Task description
Without adding anything, give again the lines from the one holding "Click the 统一体验 card title" through the final line of the records, exactly, with both ends included and pictures dropped.

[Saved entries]
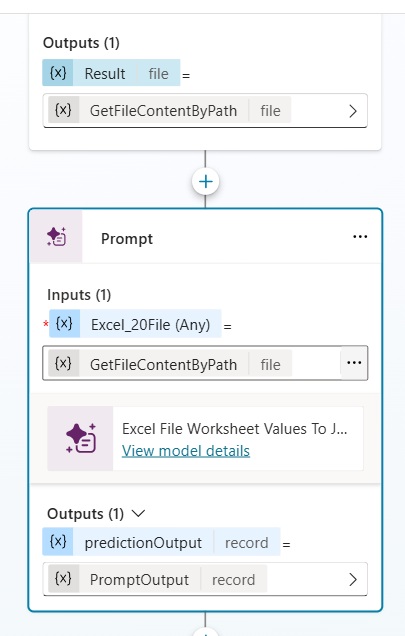The image size is (405, 636).
Task: Click the Prompt node sparkle icon in header
Action: pos(56,237)
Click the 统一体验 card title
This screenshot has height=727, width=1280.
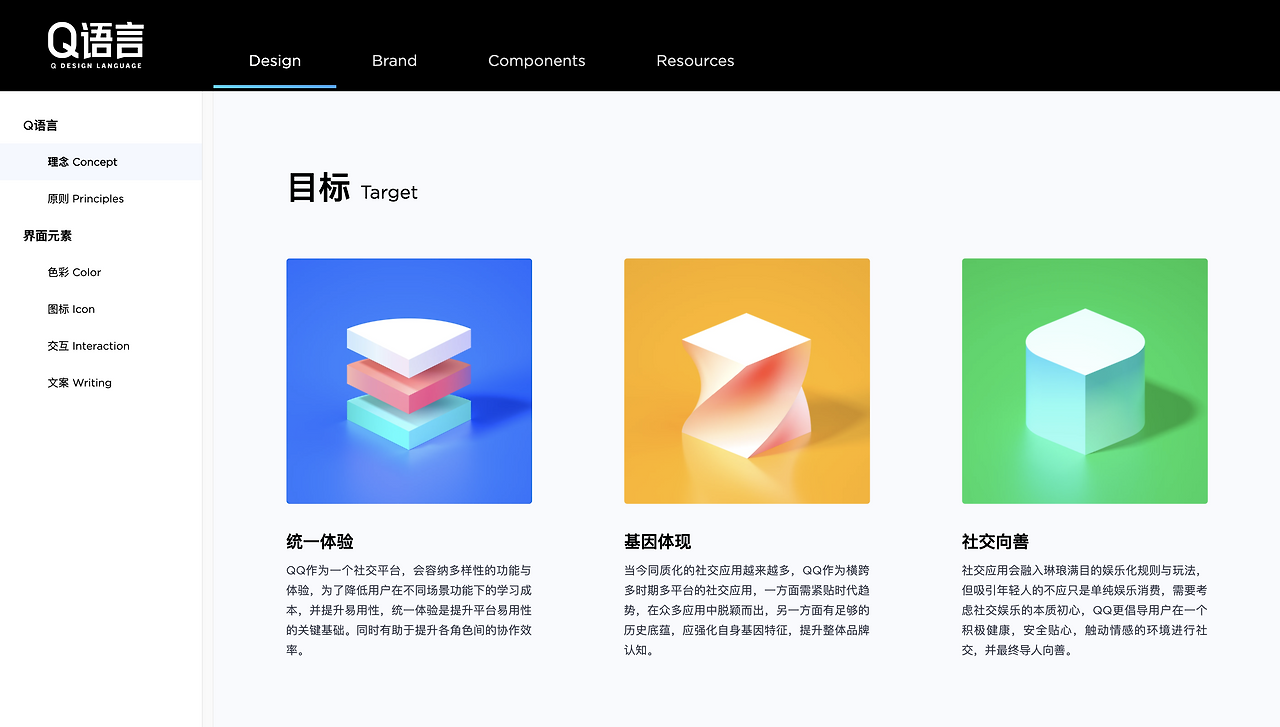320,542
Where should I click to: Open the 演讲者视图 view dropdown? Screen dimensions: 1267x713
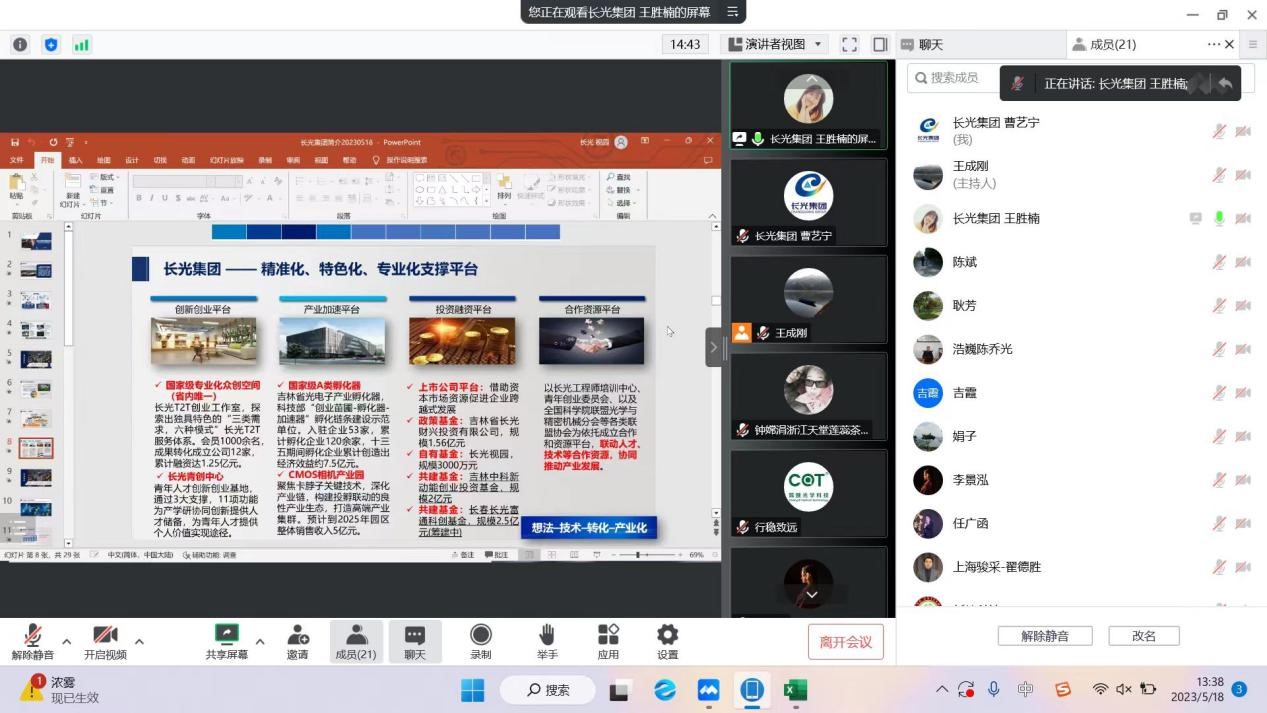click(x=775, y=45)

Solved exercise
Click the 统一体验 card title
This screenshot has height=727, width=1280.
320,542
Where should I click to: Open the 演讲者视图 view dropdown? Screen dimensions: 1267x713
click(x=775, y=45)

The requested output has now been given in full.